Great fear and great rage have similar effects in the body. Each of these powerful emotions is associated with ingrained instincts—the instinct to attack, if rage is present, the instinct to run away or escape, if fear is present. Throughout the long history of human beings and lower animals, these two emotions and their related instincts have served effectively in the struggle for existence. When they are roused, they bring into action an elemental division of the nervous system, the so-called sympathetic or sympathico-adrenal division, which exercises a control over internal organs, and also over the blood vessels. As a rule, the sympathetic division acts to maintain a relatively constant state in the flowing blood and lymph, i.e., the “internal environment” of our living parts. It acts thus in strenuous muscular effort; for example, liberating sugar from the liver, accelerating the heart, contracting certain blood vessels, discharging adrenaline, and dilating the bronchioles.
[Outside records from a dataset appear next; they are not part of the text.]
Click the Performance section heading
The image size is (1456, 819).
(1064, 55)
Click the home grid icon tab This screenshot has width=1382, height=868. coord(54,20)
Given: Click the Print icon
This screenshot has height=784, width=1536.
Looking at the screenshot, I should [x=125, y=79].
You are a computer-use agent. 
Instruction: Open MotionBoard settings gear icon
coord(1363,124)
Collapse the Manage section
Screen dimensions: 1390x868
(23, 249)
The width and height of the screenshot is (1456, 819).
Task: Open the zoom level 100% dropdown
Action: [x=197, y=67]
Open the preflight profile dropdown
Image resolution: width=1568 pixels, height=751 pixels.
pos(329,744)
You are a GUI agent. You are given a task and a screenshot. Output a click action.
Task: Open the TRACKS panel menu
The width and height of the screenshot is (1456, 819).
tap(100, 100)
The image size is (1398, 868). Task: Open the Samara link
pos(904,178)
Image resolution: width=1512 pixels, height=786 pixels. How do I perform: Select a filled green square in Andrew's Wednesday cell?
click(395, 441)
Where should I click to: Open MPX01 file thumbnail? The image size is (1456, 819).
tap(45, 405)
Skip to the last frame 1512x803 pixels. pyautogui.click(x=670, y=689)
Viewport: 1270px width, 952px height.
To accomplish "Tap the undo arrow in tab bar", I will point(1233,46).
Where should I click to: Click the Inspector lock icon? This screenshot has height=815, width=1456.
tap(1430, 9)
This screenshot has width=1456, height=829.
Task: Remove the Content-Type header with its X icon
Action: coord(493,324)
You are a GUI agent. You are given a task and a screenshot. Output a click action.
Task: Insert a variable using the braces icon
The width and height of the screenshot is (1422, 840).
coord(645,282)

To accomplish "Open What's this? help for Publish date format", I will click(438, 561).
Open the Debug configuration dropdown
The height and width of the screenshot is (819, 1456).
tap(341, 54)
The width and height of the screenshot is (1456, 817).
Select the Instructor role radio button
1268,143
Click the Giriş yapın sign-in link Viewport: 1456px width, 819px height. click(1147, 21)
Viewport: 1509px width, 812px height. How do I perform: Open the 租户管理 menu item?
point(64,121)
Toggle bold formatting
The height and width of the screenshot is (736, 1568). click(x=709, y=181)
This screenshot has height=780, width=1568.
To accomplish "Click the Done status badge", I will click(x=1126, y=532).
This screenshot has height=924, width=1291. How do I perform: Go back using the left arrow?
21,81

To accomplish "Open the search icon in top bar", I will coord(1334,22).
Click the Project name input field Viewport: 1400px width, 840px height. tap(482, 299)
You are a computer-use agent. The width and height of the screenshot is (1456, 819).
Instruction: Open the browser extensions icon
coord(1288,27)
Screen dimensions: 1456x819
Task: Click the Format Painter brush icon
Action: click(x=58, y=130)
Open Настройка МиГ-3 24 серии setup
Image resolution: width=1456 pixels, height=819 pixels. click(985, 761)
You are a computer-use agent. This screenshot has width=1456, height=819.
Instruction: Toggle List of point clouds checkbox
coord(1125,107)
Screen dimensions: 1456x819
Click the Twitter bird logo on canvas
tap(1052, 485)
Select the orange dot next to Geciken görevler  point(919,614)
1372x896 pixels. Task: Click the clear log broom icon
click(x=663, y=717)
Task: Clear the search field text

All these changes render the animal more efficient in physical struggle, for they supply essential conditions for continuous action of laboring muscles. Since they occur in association with the strong emotions, rage and fear, they can reasonably be interpreted as preparatory for the intense struggle that the instincts to attack or to escape may involve. If these powerful emotions prevail, and the bodily forces are fully mobilized for action, and if this state of extreme perturbation continues in uncontrolled possession of the organism for a considerable period, without the occurrence of action, dire results may ensue.


Walter Cannon

From “Voodoo Death.” Chairman of the Department of Physiology at Harvard Med­ical School, Cannon used findings from his studies of the effects of traumatic shock on World War I soldiers for this American Anthropologist paper, arguing that social effects—including belief in witchcraft—can overwhelm an otherwise healthy person and bring on psychogenic death. Cannon had years earlier coined the term fight or flight. He died in 1945, a month after the end of World War II.